I have a huge text file with 25k lines.Inside that text file each line starts with \"1 \\t (linenumber)\"
Example:
1 1 ITEM_ETC_GOLD_01 골드(소)
If you are going to be looking up a lot of different lines from the file (but not all), then you may get some benefit from building an index as you go. Use any of the suggestions that are already here, but as you go along build up an array of byte-offsets for any lines that you have already located so that you can save yourself from re-scanning the file from the beginning each time.
ADDENDUM:
There is one more way you can do it fast if you only need the occasional 'random' line, but at the cost of a more complicated search (If Jon's answer is fast enough, I'd definitely stick with that for simplicity's sake).
You could do a 'binary search', by just starting looking halfway down the file for the sequence '1', the first occurrence you find will give you an idea what line number you have found; then based on where the line you are looking for is relative to the found number you keep splitting recursively.
For extra performance you could also make the assumption that the lines are roughly the same length and have the algorithm 'guess' the approximate position of the line you are looking for relative to the total number of lines in the file and then perform this search from there onwards.

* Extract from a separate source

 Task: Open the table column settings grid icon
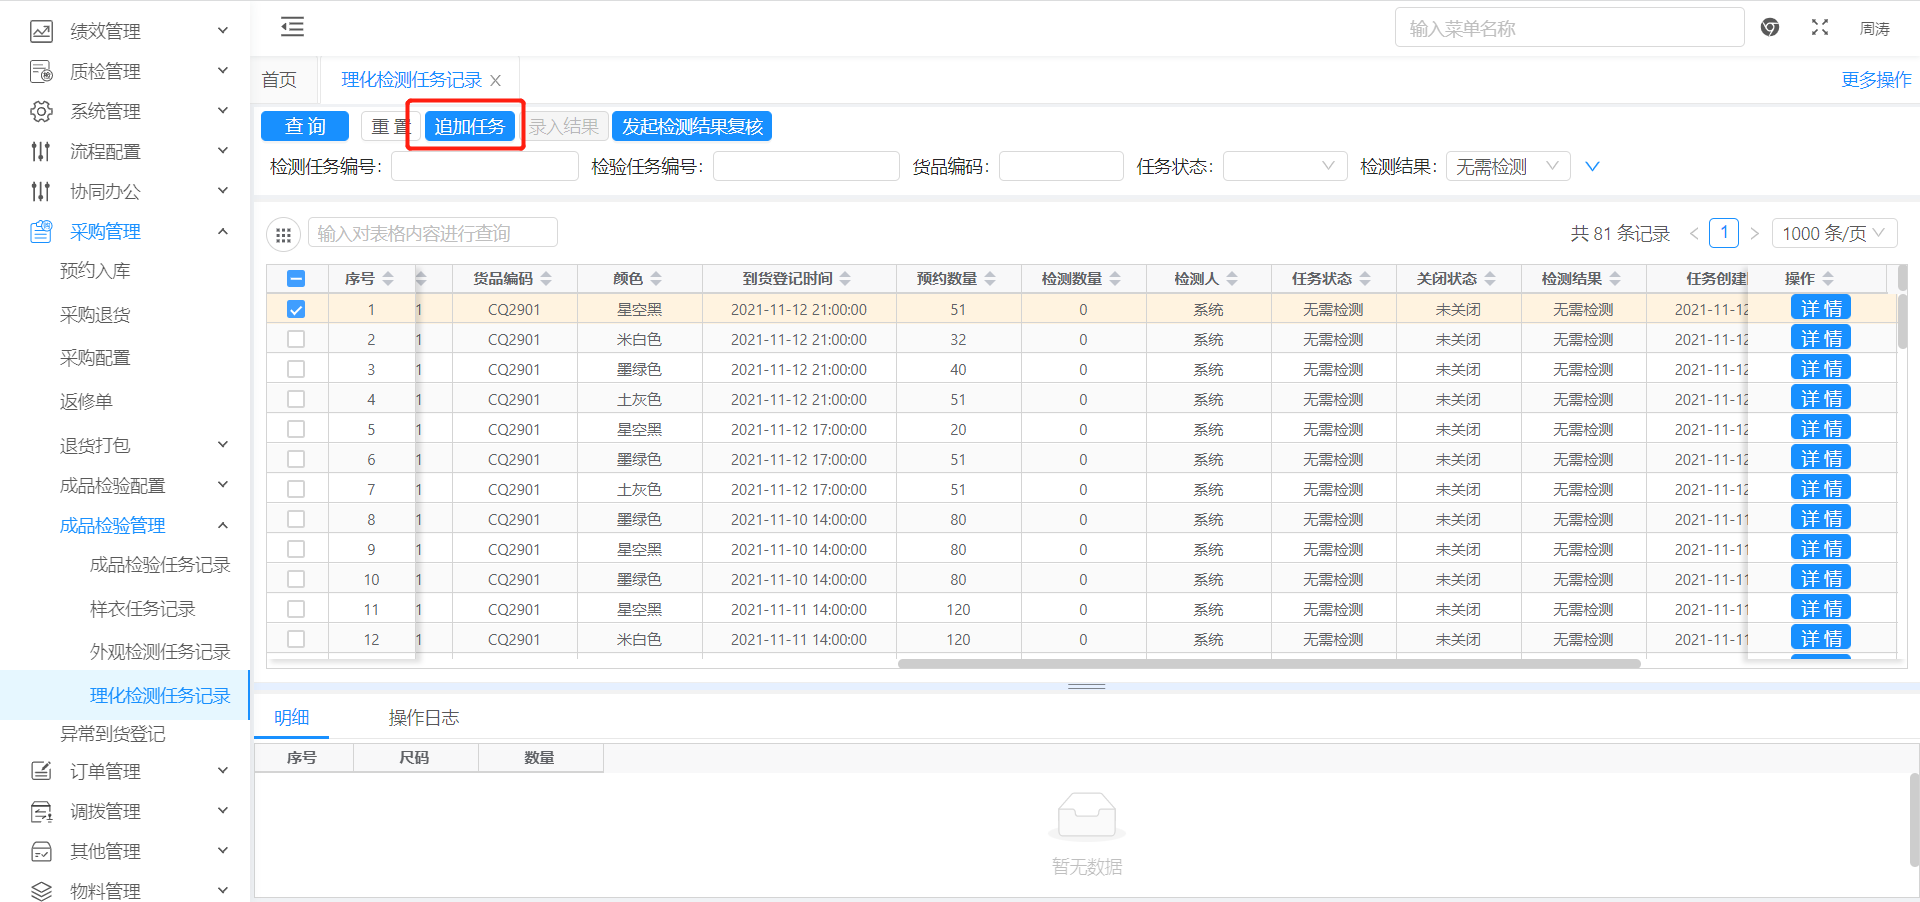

If you do not want to make assumptions about the length of the file you can even make it self-prime by just splitting in half first, and using the line number it finds first as an approximation of how many lines there are in the file as a whole.
Definitely not trivial to implement, but if you have a lot of random access in files with a large number of lines, it may pay off in performance gains.

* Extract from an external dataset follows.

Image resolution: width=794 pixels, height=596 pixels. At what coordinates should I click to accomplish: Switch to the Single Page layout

If you are dealing with a fixed-width data format (ie. you know all the lines to be the same length), you can multiply the length with your desired line number and use Stream.Seek to find the start point of the nth line.
If the lines are not fixed length, you need to find the right number of line breaks until you are at the beginning of the line you want. That would be easiest done with StreamReader.ReadLine. (You can make an extension method to make the file en IEnumerable<string> as Jon Skeet suggests - this would get you nicer syntax, but under the hood you will be using ReadLine).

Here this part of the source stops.